Our vegetarian south Indian ancestors consumed copious amounts of whole milk and ghee, and lived long healthy lives, even though their activity levels weren’t abnormally high and healthcare was non-existent.

Putting these in perspective, saturated fats are found pretty much only in real foods. Humans who lived before industrialisation lived super healthy lives eating naturally occurring saturated fats. Our great grandparents who chowed down saturated fat in pretty much every single meal lived longer and healthier than anyone in this generation. In the last 100 years, the consumption of saturated fat has reduced drastically and the consumption of vegetable oils increased by 400 per cent, but the incidence of heart diseases has only increased multifold.

Unless I’m completely out of my mind, it seems pretty obvious that people who ate real food rich in saturated fat lived healthy lives and people who adopted mainstream health recommendations and substituted carbohydrates and / or vegetable oils for saturated fats are plagued with diabetes, obesity, arthritis, celiac and hypertension!

Let’s take a couple of minutes and clear this up, shall we? Firstly, here some things about saturated fats that you need to know.

Fifty per cent of all our cell membranes are made up of saturated fat.

The fat around the heart muscle is highly saturated and is the preferred source of fuel for the heart.

Even adipose tissue, the fat you “put on”, stored by your body for future use, is saturated.

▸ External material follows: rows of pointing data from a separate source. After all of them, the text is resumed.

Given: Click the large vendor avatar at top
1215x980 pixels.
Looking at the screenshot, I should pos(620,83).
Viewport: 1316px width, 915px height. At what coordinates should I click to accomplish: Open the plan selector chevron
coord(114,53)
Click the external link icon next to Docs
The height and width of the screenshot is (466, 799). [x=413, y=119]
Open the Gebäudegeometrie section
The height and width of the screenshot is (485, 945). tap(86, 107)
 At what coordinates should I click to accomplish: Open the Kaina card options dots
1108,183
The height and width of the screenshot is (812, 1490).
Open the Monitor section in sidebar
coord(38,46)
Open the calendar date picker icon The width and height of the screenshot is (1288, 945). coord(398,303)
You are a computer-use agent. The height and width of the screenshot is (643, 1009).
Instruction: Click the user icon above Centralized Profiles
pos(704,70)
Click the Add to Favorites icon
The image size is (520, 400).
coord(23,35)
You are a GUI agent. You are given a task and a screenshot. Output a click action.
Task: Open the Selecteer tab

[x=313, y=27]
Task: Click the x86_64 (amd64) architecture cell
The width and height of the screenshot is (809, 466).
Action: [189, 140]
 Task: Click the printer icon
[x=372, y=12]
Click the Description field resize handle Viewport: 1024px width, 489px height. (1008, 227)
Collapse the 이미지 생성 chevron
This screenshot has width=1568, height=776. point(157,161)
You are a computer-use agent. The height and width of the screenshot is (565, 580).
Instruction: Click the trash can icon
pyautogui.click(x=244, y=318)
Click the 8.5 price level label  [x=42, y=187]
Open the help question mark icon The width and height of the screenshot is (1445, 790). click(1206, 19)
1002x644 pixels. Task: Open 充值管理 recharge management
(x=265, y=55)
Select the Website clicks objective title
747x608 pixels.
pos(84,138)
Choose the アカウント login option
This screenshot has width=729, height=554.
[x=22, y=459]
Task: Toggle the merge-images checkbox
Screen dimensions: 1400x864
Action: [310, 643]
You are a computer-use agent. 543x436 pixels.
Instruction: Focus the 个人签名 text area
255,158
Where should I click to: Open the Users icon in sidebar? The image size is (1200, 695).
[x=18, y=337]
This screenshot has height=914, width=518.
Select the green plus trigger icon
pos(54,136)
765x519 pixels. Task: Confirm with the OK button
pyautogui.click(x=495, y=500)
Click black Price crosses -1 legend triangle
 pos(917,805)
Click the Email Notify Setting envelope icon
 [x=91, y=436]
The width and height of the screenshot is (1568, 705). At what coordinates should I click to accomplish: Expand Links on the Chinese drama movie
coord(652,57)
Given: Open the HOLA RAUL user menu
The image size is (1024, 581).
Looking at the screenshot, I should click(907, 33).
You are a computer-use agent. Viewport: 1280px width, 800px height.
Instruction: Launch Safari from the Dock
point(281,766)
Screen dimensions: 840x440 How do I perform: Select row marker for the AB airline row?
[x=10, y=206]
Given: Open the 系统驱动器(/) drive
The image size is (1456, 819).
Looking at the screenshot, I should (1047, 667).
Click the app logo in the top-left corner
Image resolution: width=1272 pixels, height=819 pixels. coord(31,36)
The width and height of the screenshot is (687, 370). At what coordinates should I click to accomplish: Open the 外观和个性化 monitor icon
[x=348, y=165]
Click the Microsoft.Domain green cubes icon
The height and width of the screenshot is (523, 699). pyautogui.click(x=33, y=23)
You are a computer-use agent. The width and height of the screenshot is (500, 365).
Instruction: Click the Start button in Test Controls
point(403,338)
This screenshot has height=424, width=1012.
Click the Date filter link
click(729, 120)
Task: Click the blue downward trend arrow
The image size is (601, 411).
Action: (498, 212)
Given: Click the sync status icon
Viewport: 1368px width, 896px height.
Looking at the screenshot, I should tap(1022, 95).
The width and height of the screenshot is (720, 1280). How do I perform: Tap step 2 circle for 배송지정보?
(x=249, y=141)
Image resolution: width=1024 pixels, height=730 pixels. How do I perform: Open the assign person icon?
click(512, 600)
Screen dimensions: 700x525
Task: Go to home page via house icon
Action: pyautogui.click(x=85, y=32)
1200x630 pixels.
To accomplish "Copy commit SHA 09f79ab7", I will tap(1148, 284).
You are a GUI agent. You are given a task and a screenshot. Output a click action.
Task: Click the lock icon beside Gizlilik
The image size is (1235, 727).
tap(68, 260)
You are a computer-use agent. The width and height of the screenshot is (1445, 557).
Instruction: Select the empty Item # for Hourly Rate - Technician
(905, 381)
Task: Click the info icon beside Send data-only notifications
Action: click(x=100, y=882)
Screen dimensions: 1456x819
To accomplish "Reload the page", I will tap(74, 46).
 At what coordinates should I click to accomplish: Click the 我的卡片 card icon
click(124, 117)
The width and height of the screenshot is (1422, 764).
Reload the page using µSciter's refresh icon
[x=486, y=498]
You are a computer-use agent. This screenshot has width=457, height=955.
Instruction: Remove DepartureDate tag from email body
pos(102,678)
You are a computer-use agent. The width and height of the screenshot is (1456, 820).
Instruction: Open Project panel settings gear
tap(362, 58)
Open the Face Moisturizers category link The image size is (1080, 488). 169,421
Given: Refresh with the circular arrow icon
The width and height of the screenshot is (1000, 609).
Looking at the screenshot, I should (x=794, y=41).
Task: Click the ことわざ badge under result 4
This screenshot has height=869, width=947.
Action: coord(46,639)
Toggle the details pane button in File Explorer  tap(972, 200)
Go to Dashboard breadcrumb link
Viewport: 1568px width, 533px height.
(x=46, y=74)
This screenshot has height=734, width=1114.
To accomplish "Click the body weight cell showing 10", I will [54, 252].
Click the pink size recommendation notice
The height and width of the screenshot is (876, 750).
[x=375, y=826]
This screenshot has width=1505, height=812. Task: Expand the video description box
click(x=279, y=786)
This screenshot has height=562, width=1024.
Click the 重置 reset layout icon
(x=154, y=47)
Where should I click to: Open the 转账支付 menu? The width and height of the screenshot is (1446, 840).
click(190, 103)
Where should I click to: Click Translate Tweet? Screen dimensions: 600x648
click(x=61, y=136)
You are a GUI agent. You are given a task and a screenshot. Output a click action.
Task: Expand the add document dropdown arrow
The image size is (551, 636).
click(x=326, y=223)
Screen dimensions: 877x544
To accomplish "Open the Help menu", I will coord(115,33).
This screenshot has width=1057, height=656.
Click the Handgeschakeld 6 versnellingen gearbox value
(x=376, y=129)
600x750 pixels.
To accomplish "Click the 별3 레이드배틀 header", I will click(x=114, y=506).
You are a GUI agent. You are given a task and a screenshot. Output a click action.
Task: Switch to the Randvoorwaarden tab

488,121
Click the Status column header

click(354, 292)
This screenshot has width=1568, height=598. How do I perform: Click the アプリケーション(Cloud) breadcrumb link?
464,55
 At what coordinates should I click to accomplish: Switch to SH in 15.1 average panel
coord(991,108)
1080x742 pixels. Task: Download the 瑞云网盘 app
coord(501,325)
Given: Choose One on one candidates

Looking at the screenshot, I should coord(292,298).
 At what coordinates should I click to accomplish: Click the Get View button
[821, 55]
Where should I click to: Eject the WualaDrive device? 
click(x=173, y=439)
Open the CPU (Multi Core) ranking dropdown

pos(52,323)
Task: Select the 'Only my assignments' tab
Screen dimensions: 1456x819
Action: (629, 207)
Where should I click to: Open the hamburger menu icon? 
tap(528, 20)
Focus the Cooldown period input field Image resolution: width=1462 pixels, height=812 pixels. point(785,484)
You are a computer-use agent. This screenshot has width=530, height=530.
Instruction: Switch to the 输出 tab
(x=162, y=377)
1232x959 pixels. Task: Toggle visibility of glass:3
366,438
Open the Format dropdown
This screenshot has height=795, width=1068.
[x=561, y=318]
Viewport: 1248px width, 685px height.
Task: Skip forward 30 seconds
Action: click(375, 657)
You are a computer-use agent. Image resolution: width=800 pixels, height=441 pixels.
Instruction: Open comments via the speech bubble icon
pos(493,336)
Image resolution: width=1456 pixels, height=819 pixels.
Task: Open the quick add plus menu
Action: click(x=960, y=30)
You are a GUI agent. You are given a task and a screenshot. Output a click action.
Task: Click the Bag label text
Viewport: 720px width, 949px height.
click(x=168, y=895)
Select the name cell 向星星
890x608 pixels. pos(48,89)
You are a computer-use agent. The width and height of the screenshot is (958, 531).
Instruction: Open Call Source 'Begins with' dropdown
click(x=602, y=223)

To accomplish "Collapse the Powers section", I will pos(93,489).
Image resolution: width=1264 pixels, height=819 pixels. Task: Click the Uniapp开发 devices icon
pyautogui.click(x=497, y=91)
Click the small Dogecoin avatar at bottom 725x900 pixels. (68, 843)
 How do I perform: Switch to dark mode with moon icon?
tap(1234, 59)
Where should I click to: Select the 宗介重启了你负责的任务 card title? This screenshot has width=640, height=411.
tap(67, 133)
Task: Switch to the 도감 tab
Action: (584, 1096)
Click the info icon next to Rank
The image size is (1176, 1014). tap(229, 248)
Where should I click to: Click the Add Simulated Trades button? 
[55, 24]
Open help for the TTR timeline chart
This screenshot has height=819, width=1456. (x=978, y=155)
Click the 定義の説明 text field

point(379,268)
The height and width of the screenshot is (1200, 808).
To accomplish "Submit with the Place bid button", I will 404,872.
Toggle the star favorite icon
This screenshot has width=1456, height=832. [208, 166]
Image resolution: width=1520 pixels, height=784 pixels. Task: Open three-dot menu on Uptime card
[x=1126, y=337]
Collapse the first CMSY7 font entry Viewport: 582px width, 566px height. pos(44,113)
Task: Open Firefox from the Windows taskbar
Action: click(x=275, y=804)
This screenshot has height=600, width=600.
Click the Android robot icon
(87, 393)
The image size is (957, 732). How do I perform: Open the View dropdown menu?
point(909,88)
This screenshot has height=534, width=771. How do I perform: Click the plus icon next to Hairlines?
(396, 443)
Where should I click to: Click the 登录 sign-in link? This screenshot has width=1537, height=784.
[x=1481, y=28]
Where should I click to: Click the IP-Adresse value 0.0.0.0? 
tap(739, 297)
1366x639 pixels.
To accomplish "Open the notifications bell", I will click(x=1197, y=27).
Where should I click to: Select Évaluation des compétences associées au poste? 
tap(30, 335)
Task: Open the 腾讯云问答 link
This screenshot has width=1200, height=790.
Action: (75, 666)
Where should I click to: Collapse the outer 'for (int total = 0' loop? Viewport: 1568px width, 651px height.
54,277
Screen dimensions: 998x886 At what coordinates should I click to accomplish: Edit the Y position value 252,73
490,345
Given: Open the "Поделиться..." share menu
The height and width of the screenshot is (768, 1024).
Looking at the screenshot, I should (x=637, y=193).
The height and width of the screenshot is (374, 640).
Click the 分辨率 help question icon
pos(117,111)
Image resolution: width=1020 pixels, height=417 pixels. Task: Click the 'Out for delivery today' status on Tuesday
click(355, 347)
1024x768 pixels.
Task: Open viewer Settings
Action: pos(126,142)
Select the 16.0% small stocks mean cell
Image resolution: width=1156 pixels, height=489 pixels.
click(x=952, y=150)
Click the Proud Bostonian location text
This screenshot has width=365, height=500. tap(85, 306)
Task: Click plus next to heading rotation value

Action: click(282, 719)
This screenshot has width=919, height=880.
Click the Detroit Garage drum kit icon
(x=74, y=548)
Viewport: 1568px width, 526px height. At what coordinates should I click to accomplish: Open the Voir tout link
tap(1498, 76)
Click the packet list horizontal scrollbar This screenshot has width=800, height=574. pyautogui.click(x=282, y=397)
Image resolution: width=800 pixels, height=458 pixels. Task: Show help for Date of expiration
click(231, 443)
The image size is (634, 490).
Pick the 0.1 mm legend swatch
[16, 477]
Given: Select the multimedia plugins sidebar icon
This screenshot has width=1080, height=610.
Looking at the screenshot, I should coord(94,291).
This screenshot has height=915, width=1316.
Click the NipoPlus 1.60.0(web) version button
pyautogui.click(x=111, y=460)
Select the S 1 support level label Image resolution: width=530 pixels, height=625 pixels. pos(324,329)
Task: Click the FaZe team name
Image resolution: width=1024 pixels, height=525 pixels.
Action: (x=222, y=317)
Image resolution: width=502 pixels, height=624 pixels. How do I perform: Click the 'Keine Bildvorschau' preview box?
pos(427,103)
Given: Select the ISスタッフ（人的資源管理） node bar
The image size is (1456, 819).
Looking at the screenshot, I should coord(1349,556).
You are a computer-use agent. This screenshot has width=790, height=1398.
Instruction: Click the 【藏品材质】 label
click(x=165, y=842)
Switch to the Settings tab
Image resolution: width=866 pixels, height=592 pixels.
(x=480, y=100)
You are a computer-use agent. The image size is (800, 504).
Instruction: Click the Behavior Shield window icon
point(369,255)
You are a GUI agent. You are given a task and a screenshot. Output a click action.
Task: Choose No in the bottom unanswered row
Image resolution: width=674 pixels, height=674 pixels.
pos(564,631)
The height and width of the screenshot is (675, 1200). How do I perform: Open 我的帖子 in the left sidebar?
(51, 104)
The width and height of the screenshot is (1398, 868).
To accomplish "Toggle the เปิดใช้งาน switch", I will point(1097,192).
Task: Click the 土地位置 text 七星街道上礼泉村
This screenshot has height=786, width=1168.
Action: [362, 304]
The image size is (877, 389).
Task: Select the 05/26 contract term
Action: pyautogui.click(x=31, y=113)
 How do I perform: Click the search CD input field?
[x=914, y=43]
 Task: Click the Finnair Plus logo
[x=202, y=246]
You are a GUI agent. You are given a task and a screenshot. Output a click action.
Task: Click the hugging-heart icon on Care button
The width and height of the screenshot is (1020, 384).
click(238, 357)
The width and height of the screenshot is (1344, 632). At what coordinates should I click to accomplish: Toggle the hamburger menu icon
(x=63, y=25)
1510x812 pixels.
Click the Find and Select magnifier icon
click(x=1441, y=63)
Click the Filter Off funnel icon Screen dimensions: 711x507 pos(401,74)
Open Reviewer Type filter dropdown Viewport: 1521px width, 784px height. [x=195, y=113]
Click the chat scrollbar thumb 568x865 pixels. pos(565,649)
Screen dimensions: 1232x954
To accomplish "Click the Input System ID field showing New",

When you go on a diet, your body feeds on stored fat, which is saturated. So, whether you eat saturated fat or a high-carb low-calorie diet, your body is being fed saturated fat.

Human breast milk contains high levels of saturated fat.

Clearly, saturated fat isn’t something foreign to the body. The body is very familiar with it and hence extremely efficient in using it. That said, let’s move on to the benefits of saturated fat consumption. Yes, there are benefits, and yes, there are peer-reviewed scientific publications to back all this up.

Consumption of saturated fat improves immunity and hence aids in prevention of infectious diseases.

Saturated animal fats (dairy, red meat, organ meats etc.) come with an abundance of fat-soluble vitamins.

Saturated fat consumption reduces risk of stroke, helps improve liver health by protecting it from alcohol and other toxins, helps with asthma prevention and improves bone health by facilitating effective calcium absorption.

Consumption of lauric acid (a saturated fatty acid) results in a more favourable LDL / HDL ratio.

Saturated fat consumption is associated with prevention and lessening progression of coronary heart disease.

So what now? Start adding ladles of ghee and coconut to your food? Nope. The point is to understand that ghee, coconut, grass-fed red meat and organic natural cheeses are extremely healthful options and need to be included in a diet that is wholesome, filled with real foods and devoid of junk, empty calories and gut irritants.